═══ RECORDS TO USE ═══

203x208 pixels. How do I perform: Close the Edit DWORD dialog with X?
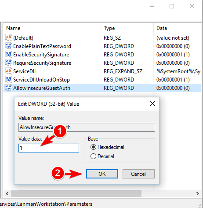coord(152,104)
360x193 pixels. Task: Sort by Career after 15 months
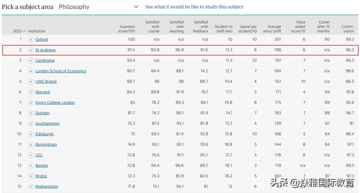click(x=324, y=27)
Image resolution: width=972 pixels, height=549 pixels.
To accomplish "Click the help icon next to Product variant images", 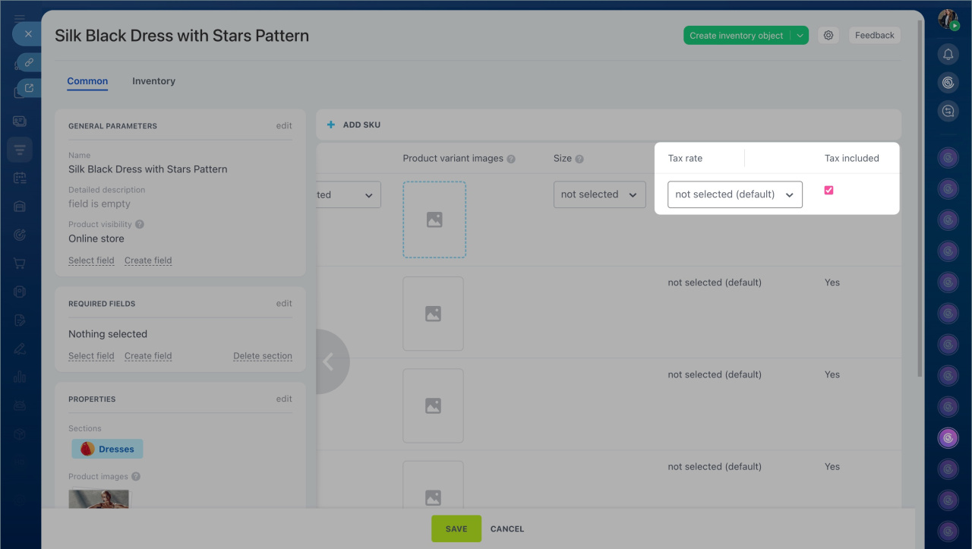I will coord(511,159).
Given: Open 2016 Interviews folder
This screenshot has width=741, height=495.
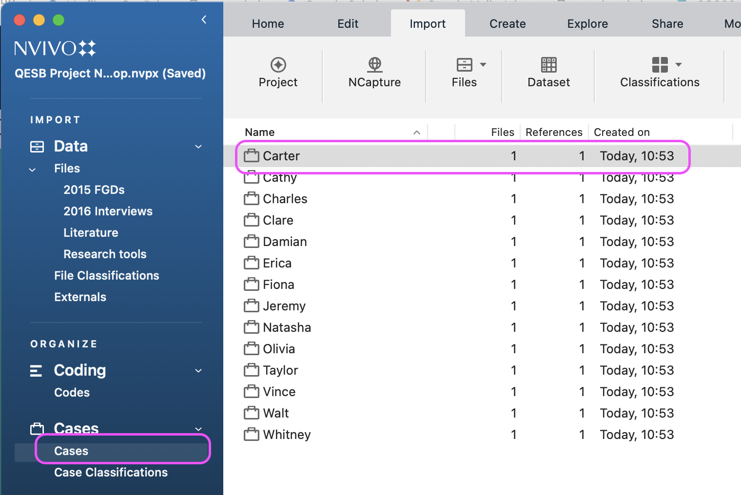Looking at the screenshot, I should click(x=108, y=211).
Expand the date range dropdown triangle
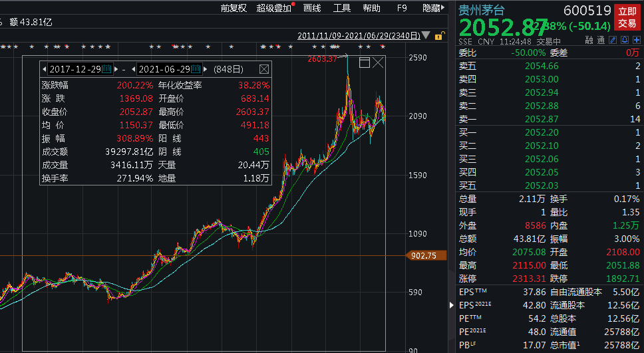Screen dimensions: 644x353 (x=426, y=35)
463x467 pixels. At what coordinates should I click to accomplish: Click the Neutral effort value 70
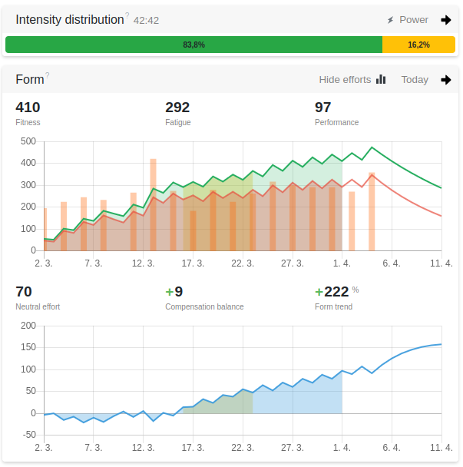[24, 292]
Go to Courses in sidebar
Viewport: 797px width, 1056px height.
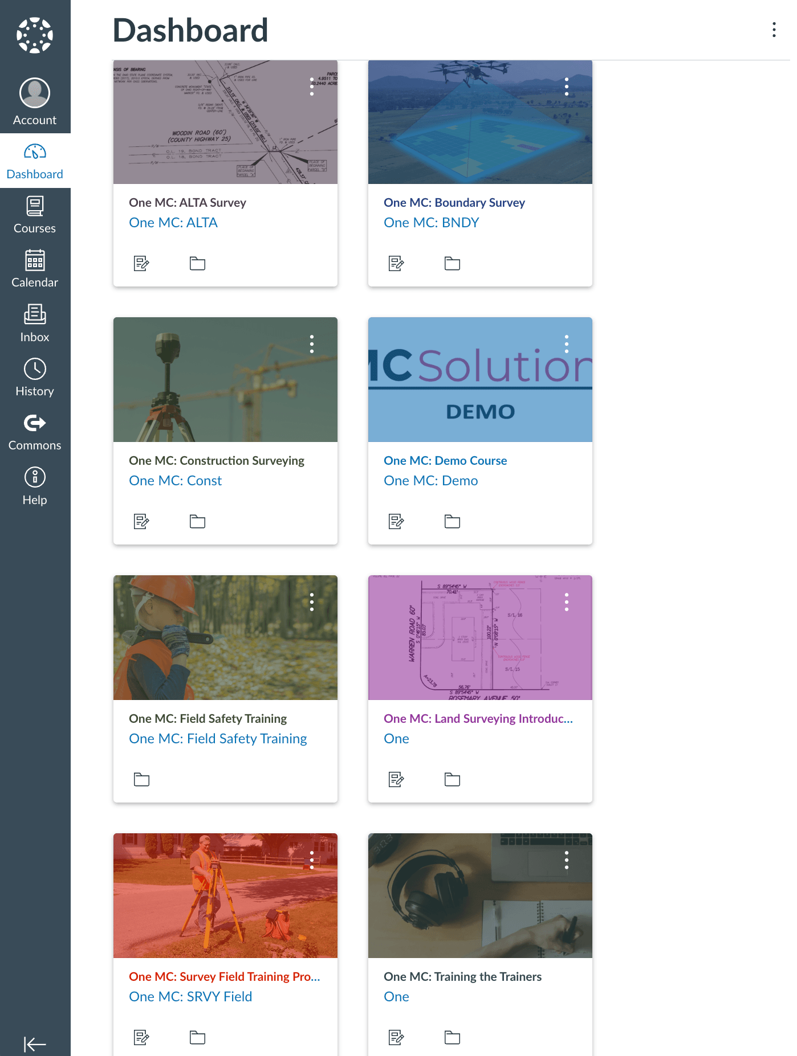point(35,215)
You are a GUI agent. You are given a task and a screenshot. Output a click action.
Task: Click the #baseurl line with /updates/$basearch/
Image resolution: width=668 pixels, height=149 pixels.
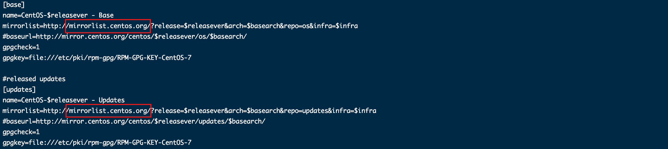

═══

### PROMPT
Find and show each line of the listing with the word "resolution".

### EXERCISE RESPONSE
Image resolution: width=972 pixels, height=549 pixels.
Image resolution: width=668 pixels, height=149 pixels.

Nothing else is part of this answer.